**Page**
************
Colombie : L'impact sur la région des 6 premiers mois de Gustavo Pétro
Par: María Fernanda Barreto
Le nouveau gouvernement colombien est déjà en place depuis un peu plus de six mois et déjà les effets positifs sur son pays et sur notre Amérique se font sentir. La région est dans l'attente de la position que prendra Pétro concernant les intérêts des États-Unis et ses liens avec l’OTAN.
La semaine dernière, le Gouvernement de Gustavo Pétro a atteint ses 200 jours d’existence. Un Gouvernement nouveau, sans aucun doute, pour une Colombie habitué à être gouvernée par une élite mafieuse, népotiste et génocide.
L'accession de Pétro au pouvoir exécutif colombien en tant que dirigeant de cette grande alliance appelée « pacte historique » implique un changement dans les relations de force politiques et sociales à l’intérieur du pays mais aussi dans les relations internationales. Comme on pouvait s'y attendre, les contradictions vont s'aiguiser dans la mesure où certaines actions qui touchent les intérêts de l'oligarchie et de l'impérialisme dans la région sont exécutés alors que d'autres, par contre, restent intactes. C'est ce que nous allons tenter d’analyser brièvement.
Le rétablissement des relations avec le Venezuela
Le premier impact international de la victoire de Gustavo Pétro a été la reconnaissance du Gouvernement légal et légitime du Venezuela par un appel téléphonique que Pétro a adressé au président Nicolas Maduro quelques heures après avoir été déclaré président élu, c'est-à-dire, avant même d'être investi.
************
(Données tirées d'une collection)
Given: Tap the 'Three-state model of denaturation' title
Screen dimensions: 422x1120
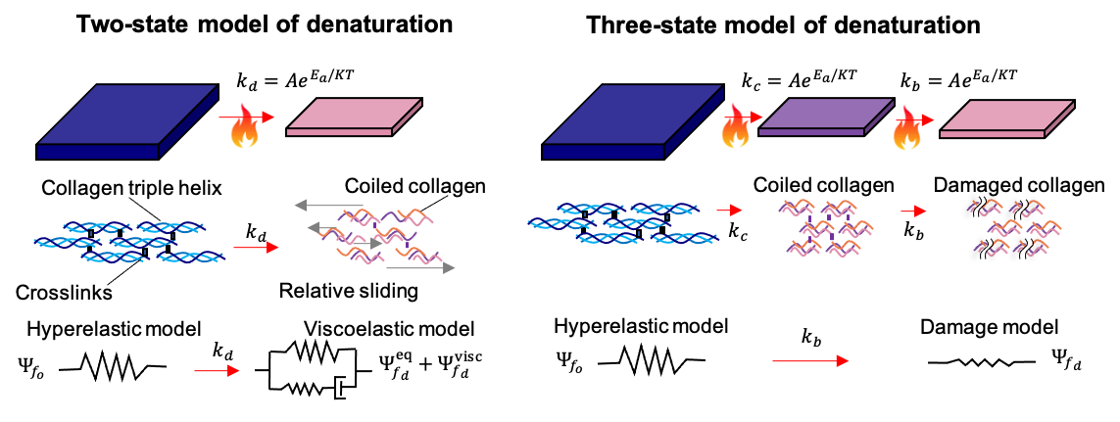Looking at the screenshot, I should pyautogui.click(x=784, y=25).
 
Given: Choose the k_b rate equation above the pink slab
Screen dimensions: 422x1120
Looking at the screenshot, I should pyautogui.click(x=957, y=77).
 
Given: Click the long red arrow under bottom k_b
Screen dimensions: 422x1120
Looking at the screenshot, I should pyautogui.click(x=809, y=362).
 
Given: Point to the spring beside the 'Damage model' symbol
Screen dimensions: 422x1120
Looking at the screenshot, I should pyautogui.click(x=984, y=362).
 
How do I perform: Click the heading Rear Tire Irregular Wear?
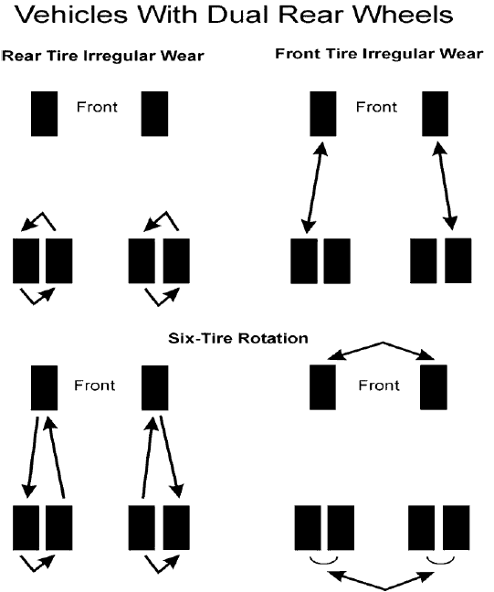(x=102, y=57)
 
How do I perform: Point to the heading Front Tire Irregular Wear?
(x=379, y=54)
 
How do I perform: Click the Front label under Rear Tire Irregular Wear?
(x=98, y=107)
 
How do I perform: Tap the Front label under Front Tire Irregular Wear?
(x=376, y=107)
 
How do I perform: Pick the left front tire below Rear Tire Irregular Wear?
(x=45, y=113)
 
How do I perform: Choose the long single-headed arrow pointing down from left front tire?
(x=29, y=457)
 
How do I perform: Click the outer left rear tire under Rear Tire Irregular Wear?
(x=27, y=260)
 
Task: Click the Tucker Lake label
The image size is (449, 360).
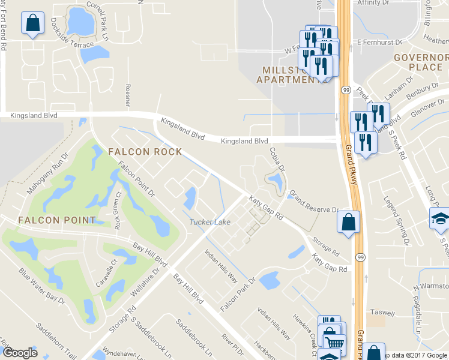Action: tap(210, 222)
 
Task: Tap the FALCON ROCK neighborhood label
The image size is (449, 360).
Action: tap(145, 152)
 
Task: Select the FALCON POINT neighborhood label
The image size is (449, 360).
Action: tap(56, 220)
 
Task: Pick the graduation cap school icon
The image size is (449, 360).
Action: tap(441, 220)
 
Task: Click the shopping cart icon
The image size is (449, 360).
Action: tap(333, 342)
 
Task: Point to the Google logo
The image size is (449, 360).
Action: tap(20, 353)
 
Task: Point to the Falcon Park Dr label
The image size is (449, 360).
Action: tap(238, 294)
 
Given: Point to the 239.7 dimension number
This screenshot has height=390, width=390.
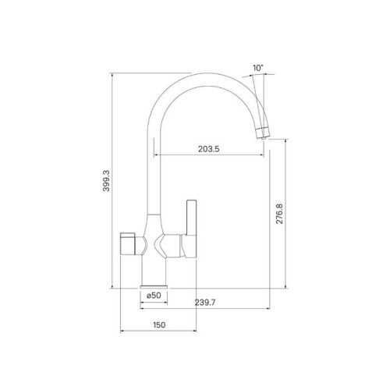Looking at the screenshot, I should point(204,304).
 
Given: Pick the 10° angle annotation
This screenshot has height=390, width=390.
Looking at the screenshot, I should point(259,68).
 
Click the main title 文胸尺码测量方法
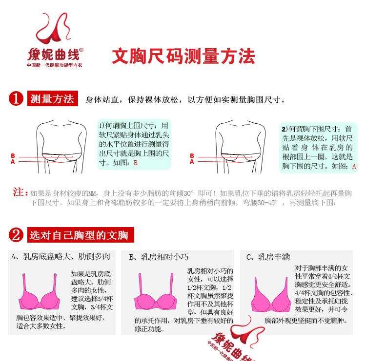pos(183,57)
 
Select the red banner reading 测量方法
pos(52,99)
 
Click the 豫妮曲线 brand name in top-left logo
pos(55,53)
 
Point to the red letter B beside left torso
pos(13,156)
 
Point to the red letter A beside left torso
pos(13,162)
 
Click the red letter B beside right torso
pos(192,156)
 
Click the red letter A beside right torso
pos(192,162)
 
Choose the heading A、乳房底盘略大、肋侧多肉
pos(61,256)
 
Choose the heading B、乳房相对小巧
pos(159,256)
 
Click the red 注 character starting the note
pos(20,192)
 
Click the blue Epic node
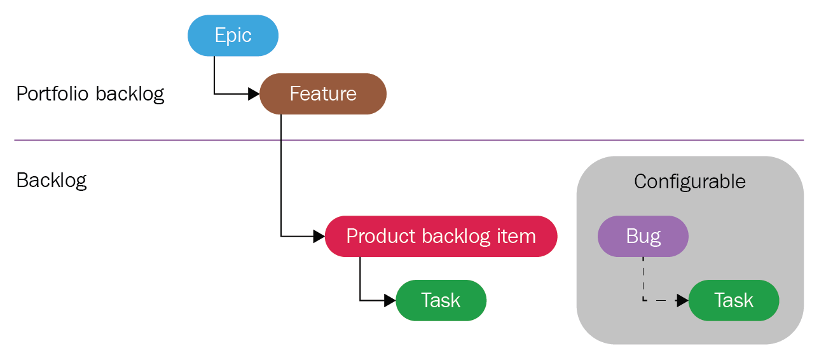(x=233, y=36)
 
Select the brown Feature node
(x=323, y=93)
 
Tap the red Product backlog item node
(x=441, y=237)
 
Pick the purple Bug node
(x=643, y=237)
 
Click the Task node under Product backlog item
(x=441, y=300)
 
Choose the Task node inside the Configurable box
(x=734, y=300)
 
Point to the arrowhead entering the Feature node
(x=254, y=93)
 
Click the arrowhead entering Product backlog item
(x=319, y=237)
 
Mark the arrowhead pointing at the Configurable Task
(x=683, y=300)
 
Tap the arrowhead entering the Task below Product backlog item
(x=390, y=300)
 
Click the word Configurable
(x=689, y=181)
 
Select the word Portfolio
(x=53, y=93)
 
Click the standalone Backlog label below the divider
(x=52, y=181)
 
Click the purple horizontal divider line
(x=409, y=140)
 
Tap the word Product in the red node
(x=380, y=237)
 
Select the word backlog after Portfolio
(x=130, y=93)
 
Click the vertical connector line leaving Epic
(x=214, y=75)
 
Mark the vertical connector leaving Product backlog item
(x=360, y=279)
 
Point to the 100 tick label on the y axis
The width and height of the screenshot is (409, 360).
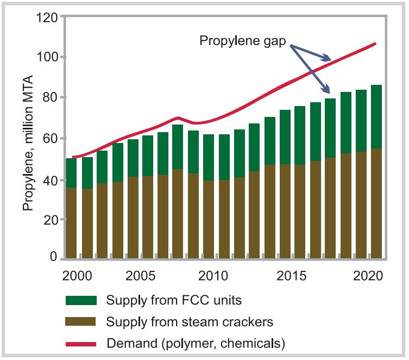48,57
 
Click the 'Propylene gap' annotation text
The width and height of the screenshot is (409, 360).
242,40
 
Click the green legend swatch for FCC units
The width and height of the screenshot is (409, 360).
80,300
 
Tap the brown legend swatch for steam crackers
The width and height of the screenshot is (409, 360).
80,322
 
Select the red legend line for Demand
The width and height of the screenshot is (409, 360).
80,344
************
**Consignes**
(A) Selon l'article sur Gustavo Pétro, combien de jours d'existence son gouvernement a-t-il atteints la semaine dernière ?
(B) Recopiez le passage de l'article sur Gustavo Pétro compris entre « L'accession de Pétro » et « tenter d’analyser brièvement. », inclus.
(C) Rédigez la suite de l'article sur Gustavo Pétro, s'il vous plaît, à partir de l'endroit où il s'arrête.
Les items ne sont pas nécessaires ici.

**Résultats dans l'ordre**
(A) 200 jours.

(B)
L'accession de Pétro au pouvoir exécutif colombien en tant que dirigeant de cette grande alliance appelée « pacte historique » implique un changement dans les relations de force politiques et sociales à l’intérieur du pays mais aussi dans les relations internationales. Comme on pouvait s'y attendre, les contradictions vont s'aiguiser dans la mesure où certaines actions qui touchent les intérêts de l'oligarchie et de l'impérialisme dans la région sont exécutés alors que d'autres, par contre, restent intactes. C'est ce que nous allons tenter d’analyser brièvement.

(C)
L'une des premières conséquences découlant de cette décision a été d'achever d'enterrer ce qu'on appelle le « groupe de Lima » duquel s'était déjà retiré le Pérou, et cela a fini de discréditer la figure affaiblie de Juan Guaidó, que, bien qu'il soit devenu une charge pour ses propres idéologues, les États-Unis d'Amérique continuaient à soutenir grâce à la reconnaissance de quelques rares Gouvernements, principalement celui de l'ancien président colombien Iván Duque, et de ceux qui ont intérêt à participer au pillage des richesses du Venezuela comme le Royaume-Uni.
Une fois qu'il a été investi, cette reconnaissance a aussi eu comme conséquence la restitution légales de l'entreprise Monómeros colombovenezolanos à son légitime propriétaire. Même si l'entreprise a été pillée et endettée, cette restitution est un acte de justice très important, car c’est le premier des actifs à l’étranger volés au Venezuela (on utilise des euphémisme comme confisqué, retenue, etc…) qui lui a été rendu. Quelques jours plus tard, le ministre du commerce de la Colombie a dit que son pays était intéressé par le fait de négocier avec le Gouvernement bolivarien l'achat de toutes les actions de cette entreprise.
Le second pas a été la réouverture de la frontière avec le Venezuela et la désignation mutuelle du représentations diplomatiques. Depuis lors jusqu'à maintenant on a signé plusieurs accords entre les deux pays et on envisage même l'installation d'une zone économique binationale. Cela a été très important pour les peuples des 2 pays, et il faut s'attendre à ce que cela se répercute en bénéfices économiques et sociaux, ce qui aura sans doute aussi un impact positif sur une région qui a parmi ses grands défis économiques, celui d'augmenter les échanges commerciaux intérieurs.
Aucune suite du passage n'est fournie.